**PROMPT:**
From the line containing "Image resolution: width=858" to the final line of the material below, return every line exactly. Do not include pictures.

─── INPUT FOR THIS TASK ───

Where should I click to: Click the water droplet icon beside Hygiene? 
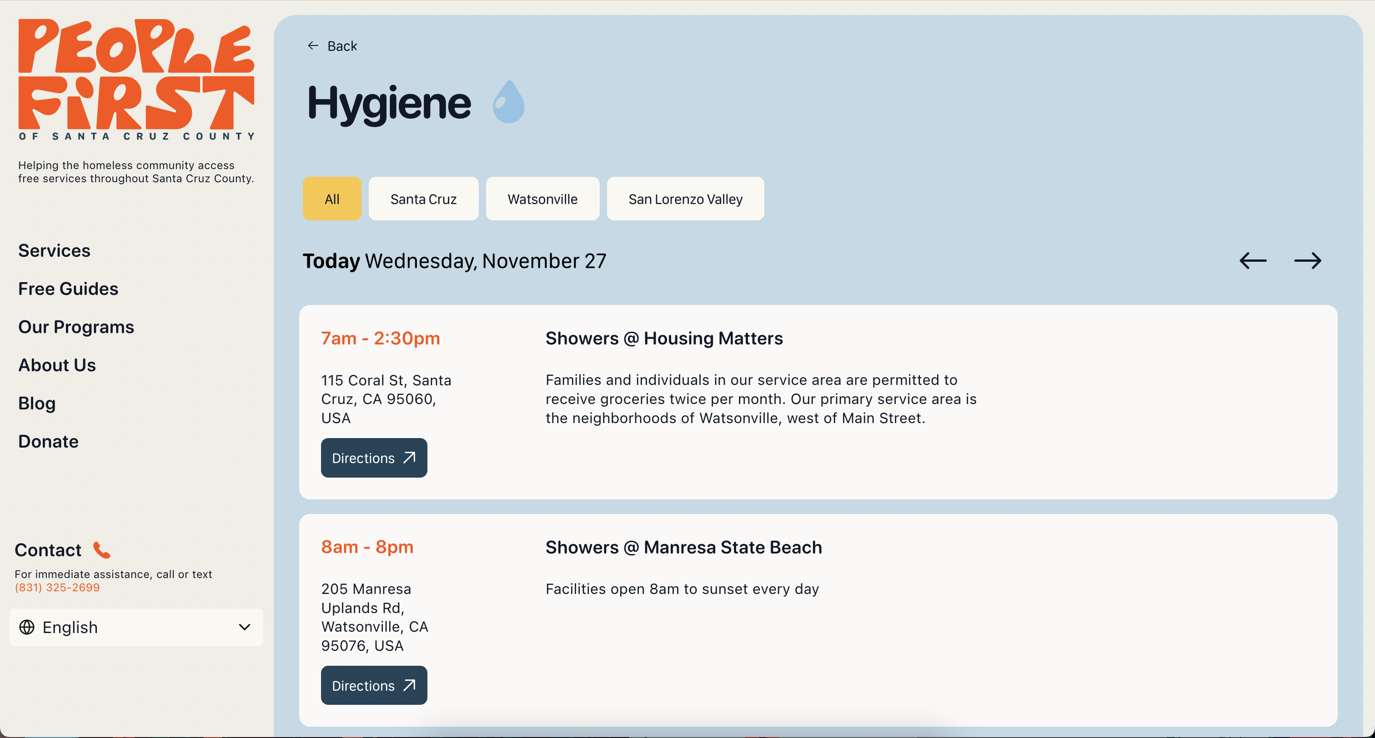coord(508,101)
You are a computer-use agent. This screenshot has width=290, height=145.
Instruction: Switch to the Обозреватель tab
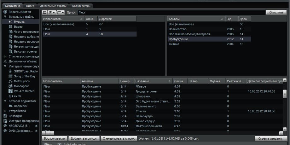coord(81,6)
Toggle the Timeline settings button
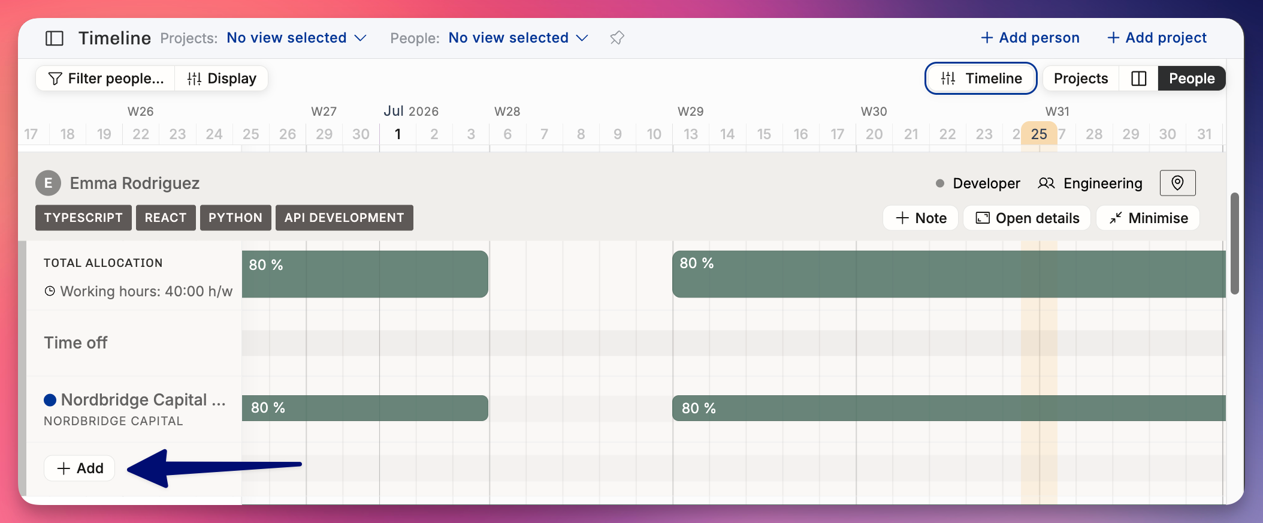The image size is (1263, 523). pyautogui.click(x=981, y=79)
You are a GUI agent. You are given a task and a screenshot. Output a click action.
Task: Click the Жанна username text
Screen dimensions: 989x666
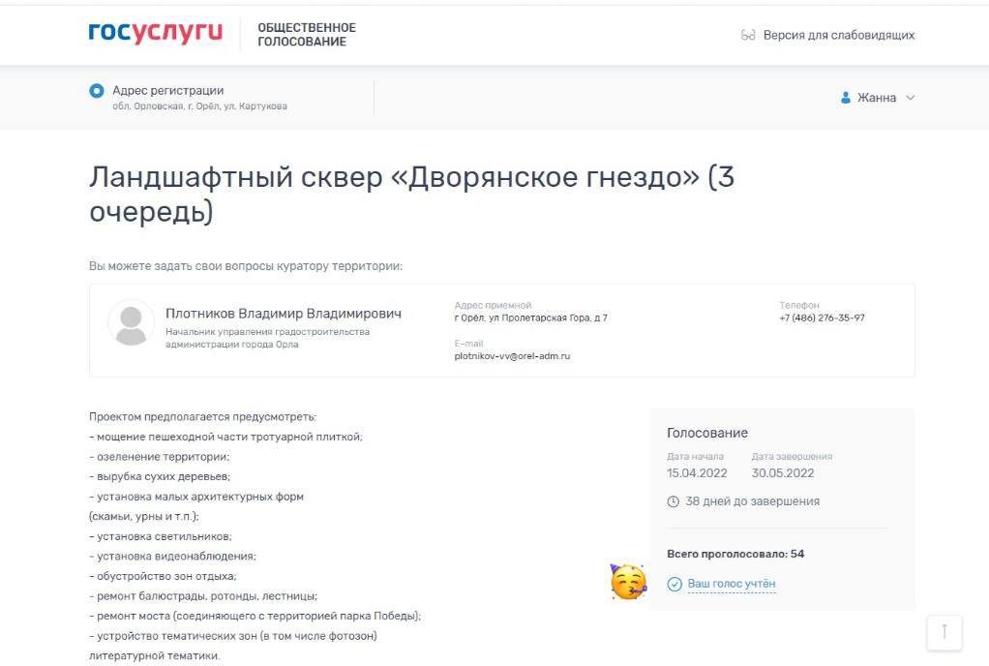click(x=877, y=98)
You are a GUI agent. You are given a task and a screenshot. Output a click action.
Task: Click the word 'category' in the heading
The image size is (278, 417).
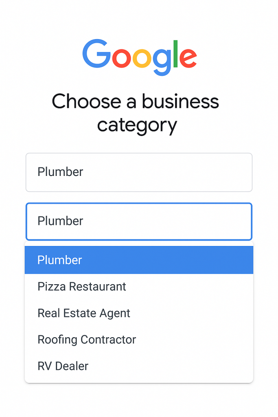137,125
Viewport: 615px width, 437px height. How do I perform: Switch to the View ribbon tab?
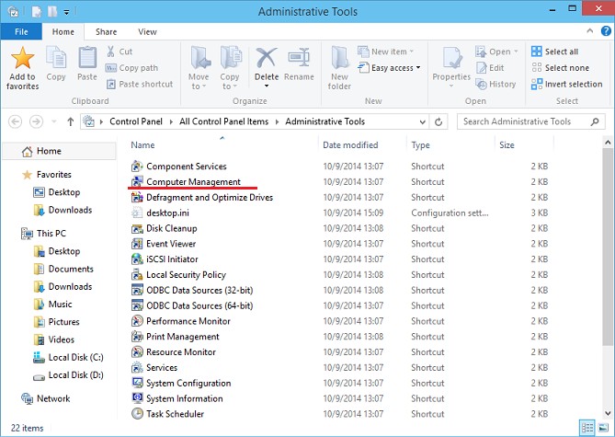147,31
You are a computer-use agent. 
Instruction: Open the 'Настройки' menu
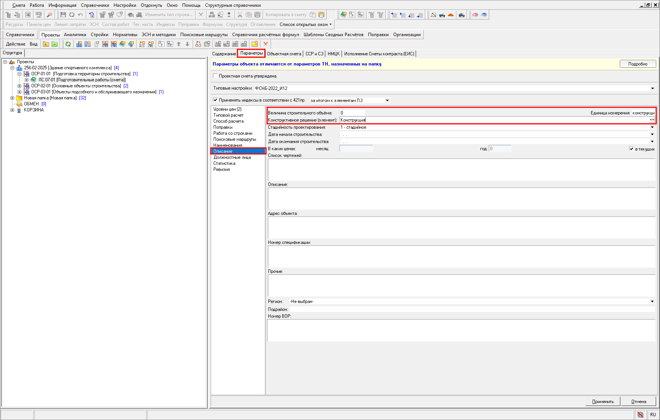click(125, 5)
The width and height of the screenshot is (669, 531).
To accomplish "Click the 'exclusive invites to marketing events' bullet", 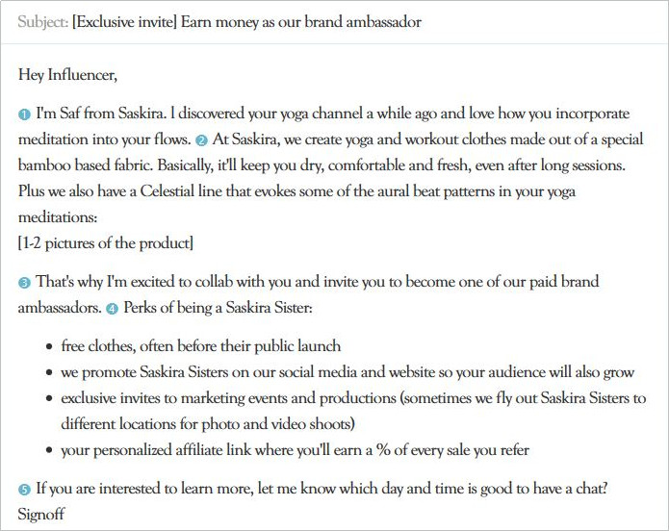I will point(353,411).
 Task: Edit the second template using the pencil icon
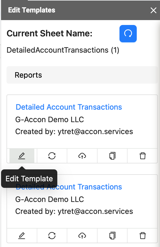pyautogui.click(x=22, y=236)
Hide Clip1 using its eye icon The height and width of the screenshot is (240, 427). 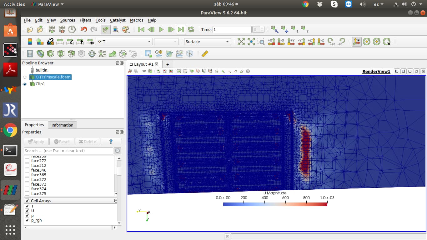(x=25, y=84)
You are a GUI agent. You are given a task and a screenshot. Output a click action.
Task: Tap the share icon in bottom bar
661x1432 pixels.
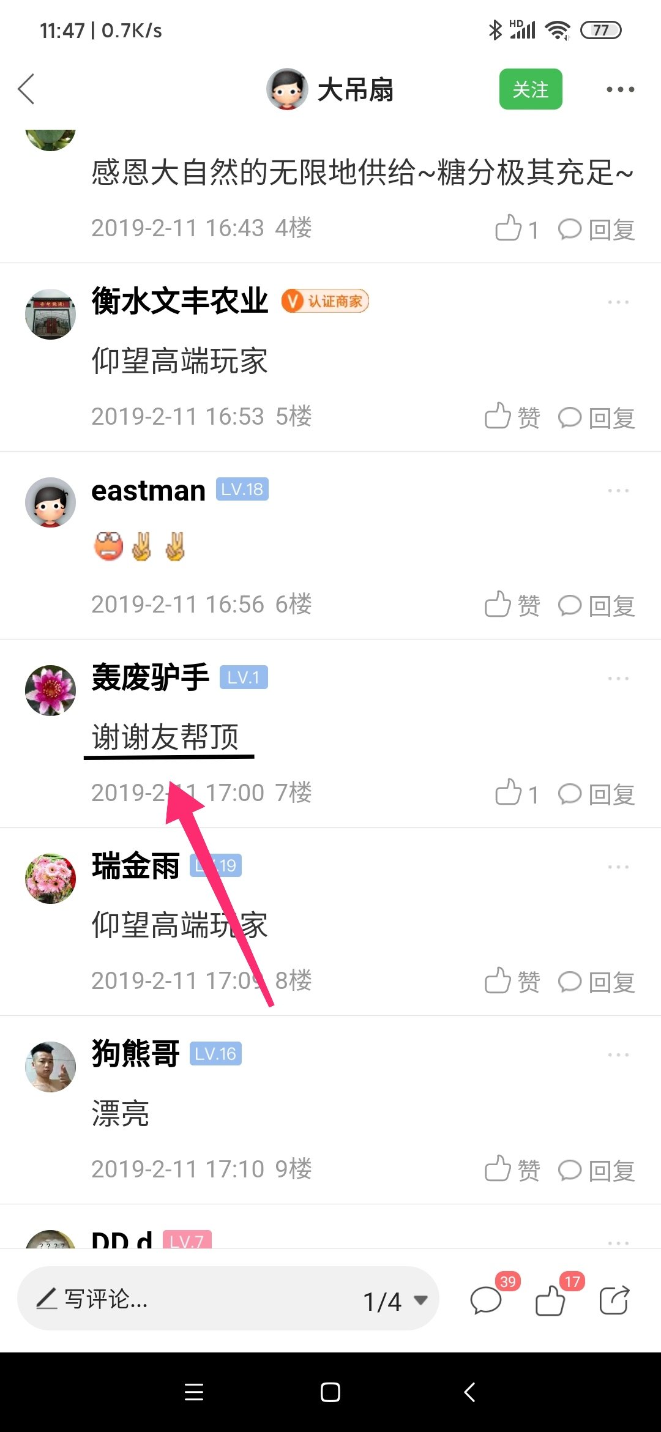(614, 1299)
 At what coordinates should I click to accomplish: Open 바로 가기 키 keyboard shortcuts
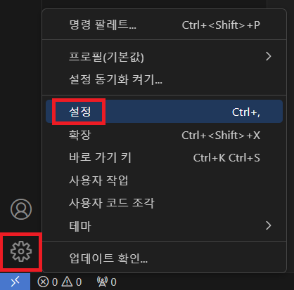[x=164, y=157]
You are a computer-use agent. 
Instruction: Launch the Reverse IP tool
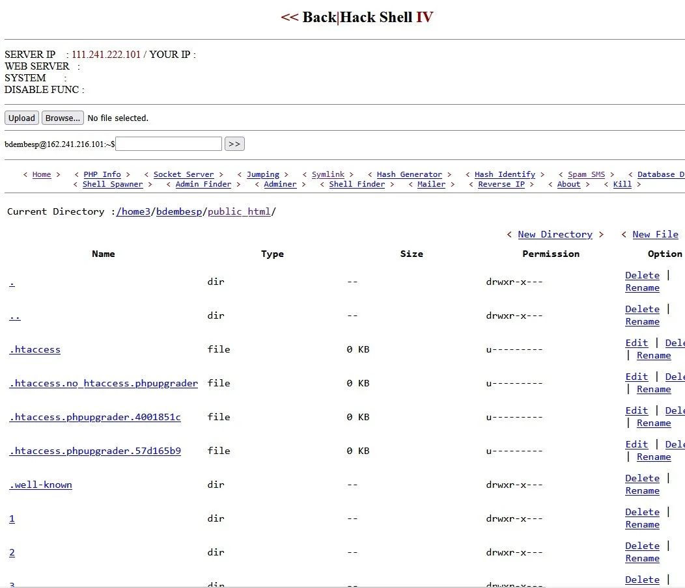point(501,184)
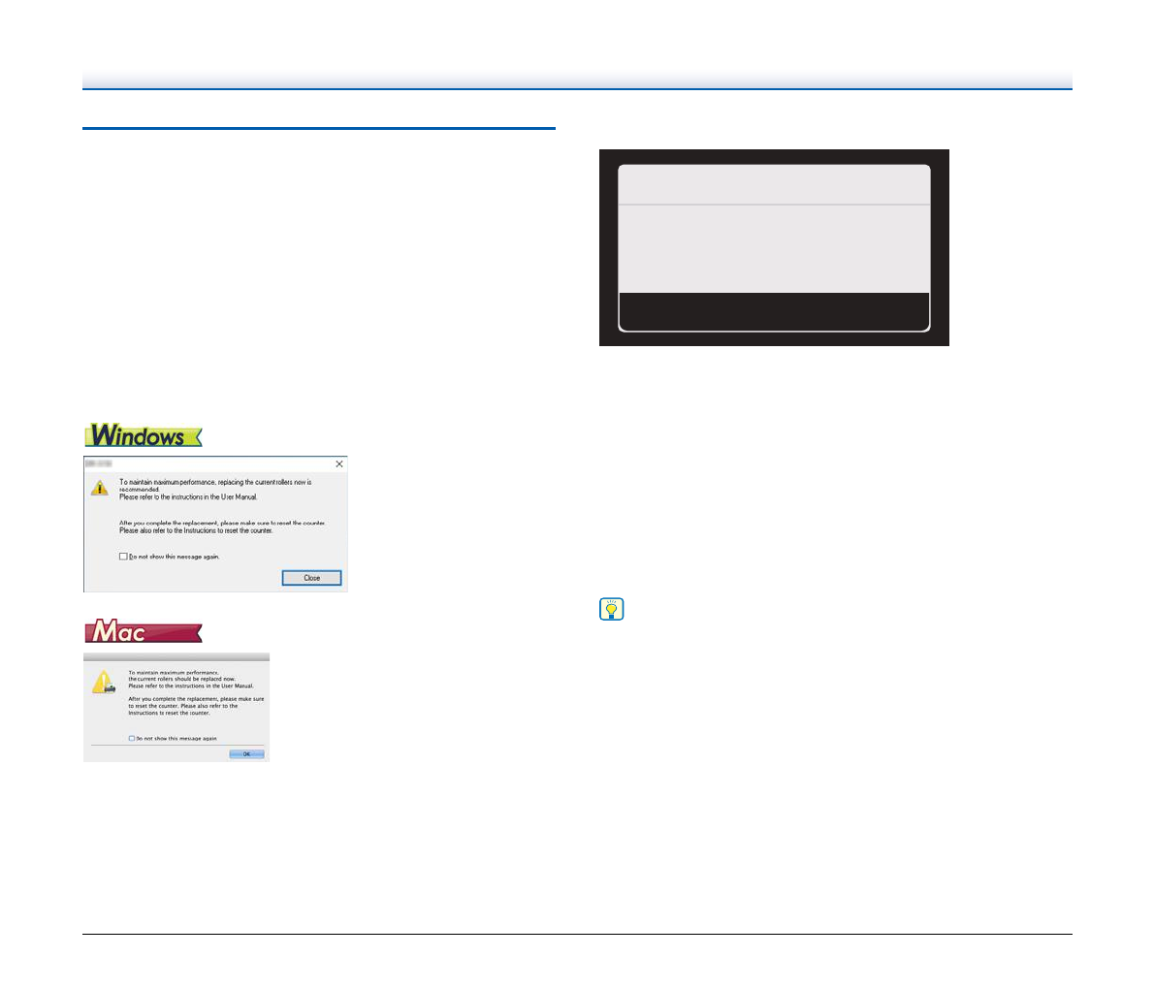Click the green Windows banner label
The image size is (1154, 989).
[x=143, y=435]
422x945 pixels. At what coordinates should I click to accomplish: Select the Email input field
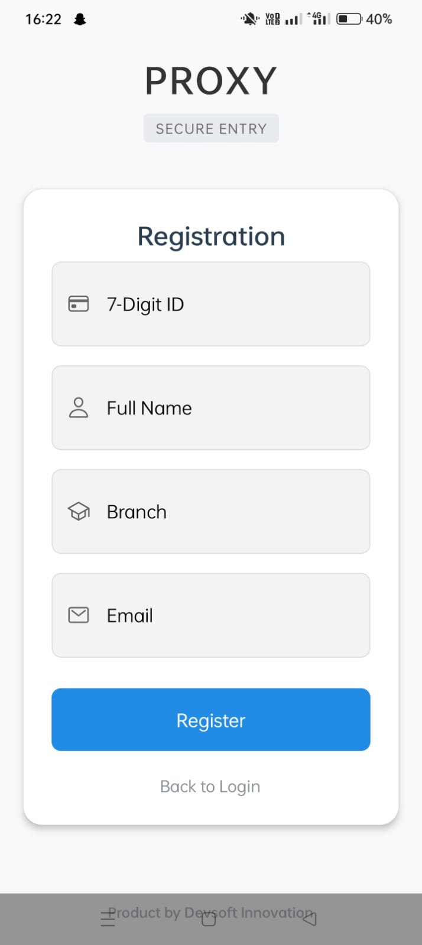click(211, 615)

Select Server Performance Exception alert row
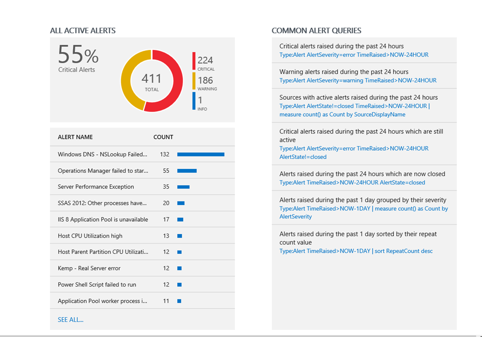96,187
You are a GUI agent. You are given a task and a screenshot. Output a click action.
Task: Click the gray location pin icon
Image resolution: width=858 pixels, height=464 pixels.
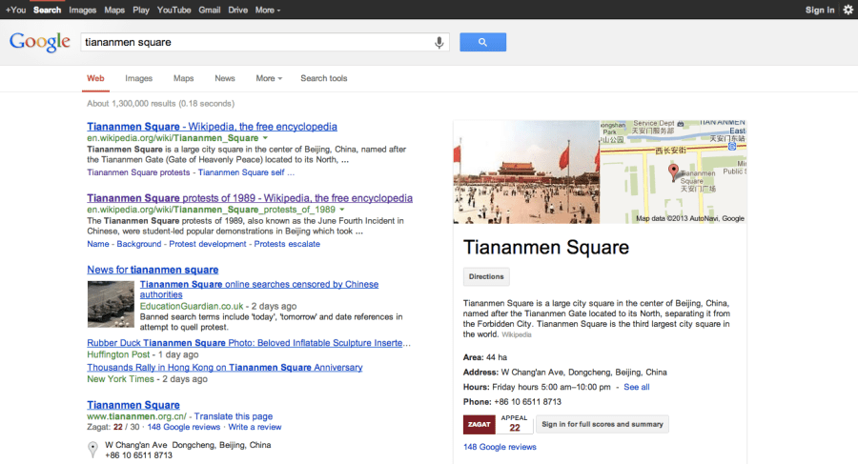click(x=92, y=450)
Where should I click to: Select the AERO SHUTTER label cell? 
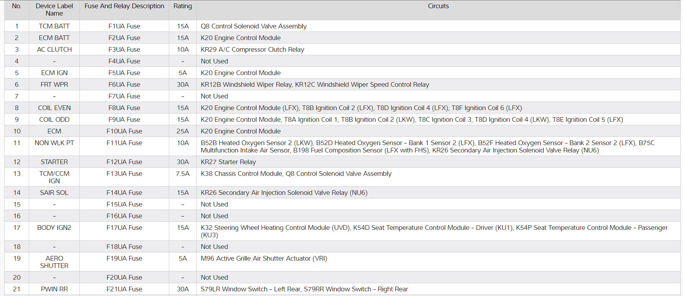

───

**SOLUTION TO THIS TASK:**
Image resolution: width=858 pixels, height=464 pixels.
click(x=92, y=450)
Where should I click to: Select the AERO SHUTTER label cell? 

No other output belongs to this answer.